Strongly coupled thermal and chemical expansion in the perovskite oxide system Sr(Ti,Fe)O3−α

Abstract

The thermochemical expansion behavior of the mixed ionic and electronic conducting perovskite SrTi_1−xFe_xO_3−α (x = 0.05, 0.35) was characterized to evaluate its potential stability in operating electrochemical devices and to quantify the coupling between oxygen stoichiometry changes and lattice expansion in this material.

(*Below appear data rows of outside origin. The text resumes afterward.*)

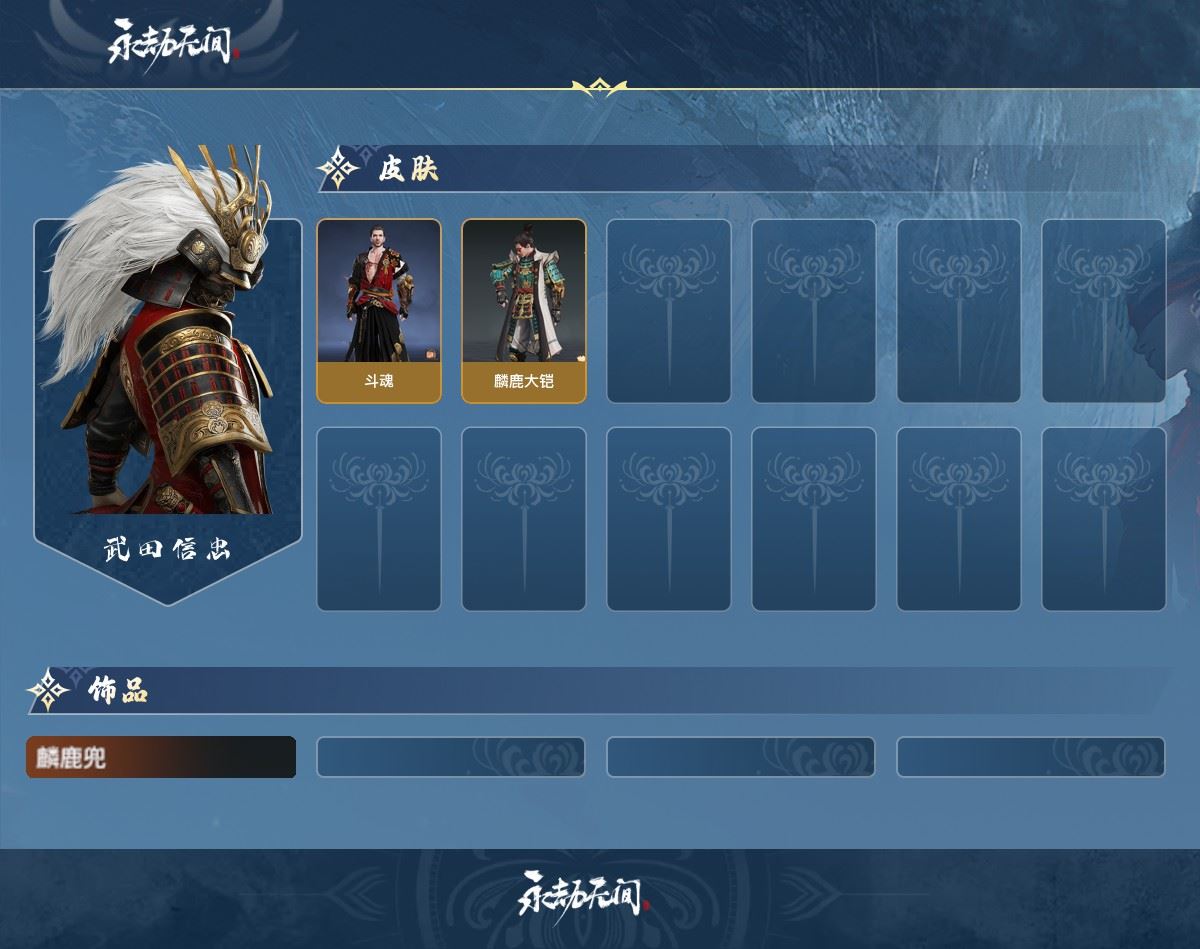Click the empty skin slot below 斗魂
This screenshot has height=949, width=1200.
click(379, 519)
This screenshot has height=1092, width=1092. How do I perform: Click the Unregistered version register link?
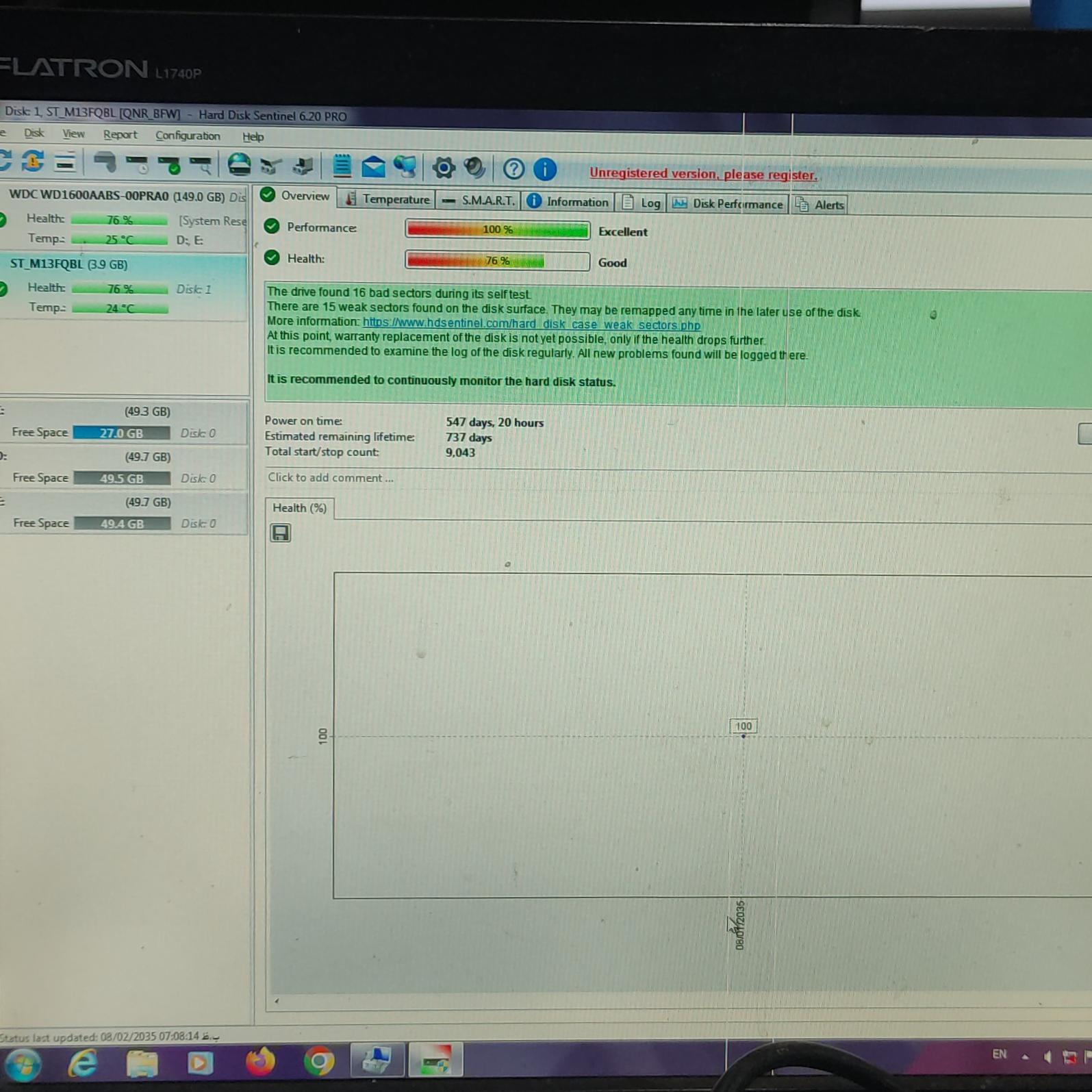click(703, 174)
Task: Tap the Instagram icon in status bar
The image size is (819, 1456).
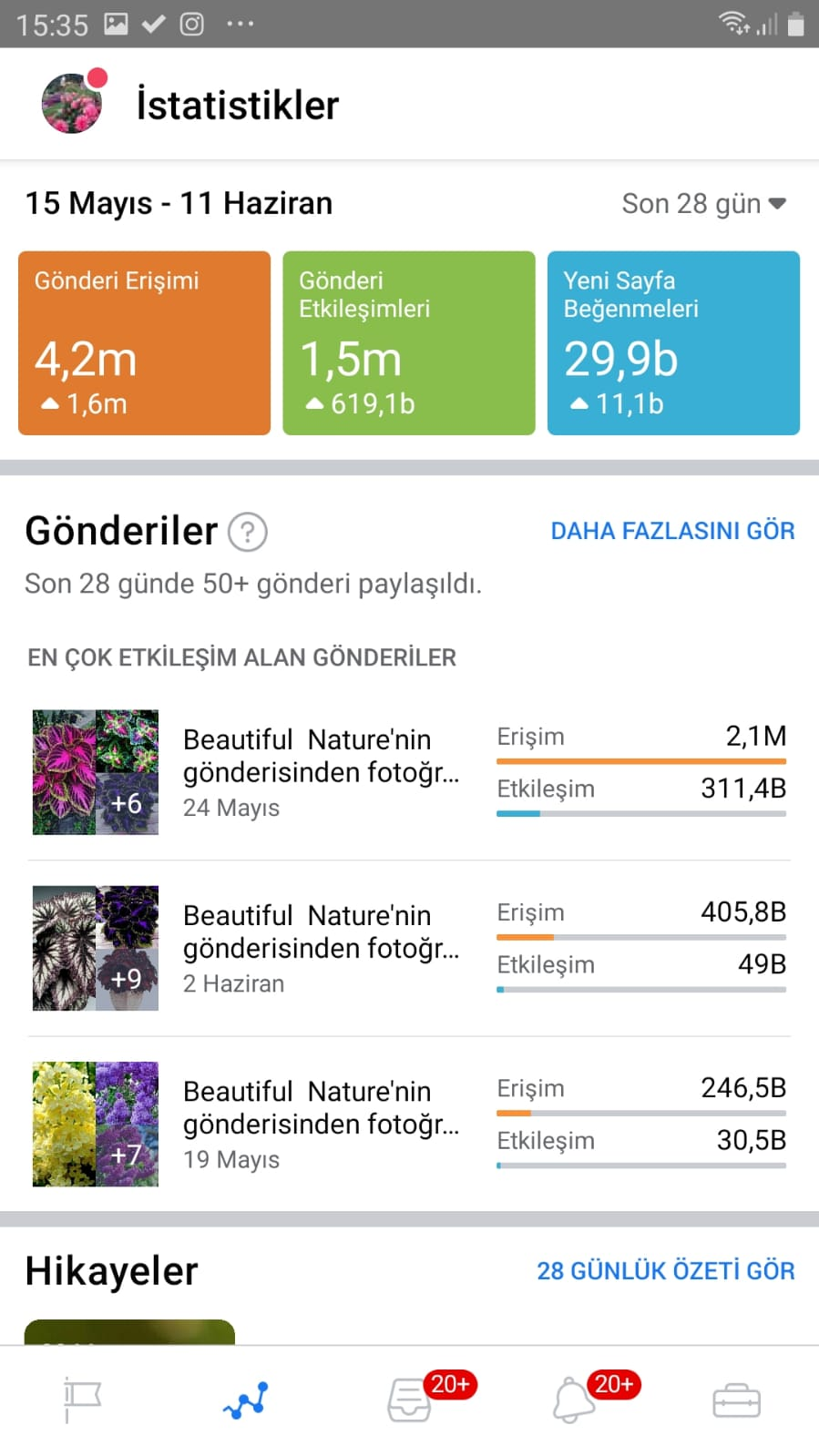Action: click(x=191, y=24)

Changes in oxygen stoichiometry and dimensions of dense specimens were measured using thermogravimetric analysis and dilatometry, respectively, over a range of temperatures up to 1000 °C and oxygen partial pressures down to 10⁻⁴ atm, both under steady-state conditions and during thermal or oxygen activity excursions. The separate isothermal chemical expansion and iso-stoichiometric thermal expansion contributions to overall expansion were thereby deconvoluted. For x = 0.35, the isothermal coefficient of chemical expansion (CCE) was found to increase with increasing temperature (CCE = 3.0(3) × 10⁻⁵ × T + 1.9(2) × 10⁻²; T is in °C), while the iso-stoichiometric coefficient of thermal expansion (CTE) increased with increasing oxygen deficiency (CTE = −3.00 × 10⁻⁵ × δ + 1.44 × 10⁻⁵, per °C, where δ = x/2 − α). From these relationships, and the measured change in oxygen stoichiometry upon heating, the overall thermo-chemical expansion during heating in air was successfully modeled. The effective size of a vacant anion site was also estimated as a function of temperature from the measured CCEs and found to be comparable to that of an occupied anion site at high temperatures (≥900 °C). For x = 0.05, the changes in oxygen stoichiometry and expansion were smaller over a given temperature or oxygen partial pressure range, though the CCE appeared to be larger than for x = 0.35. Greater charge localization may be responsible for the higher CCE of the sample with the lower Fe content.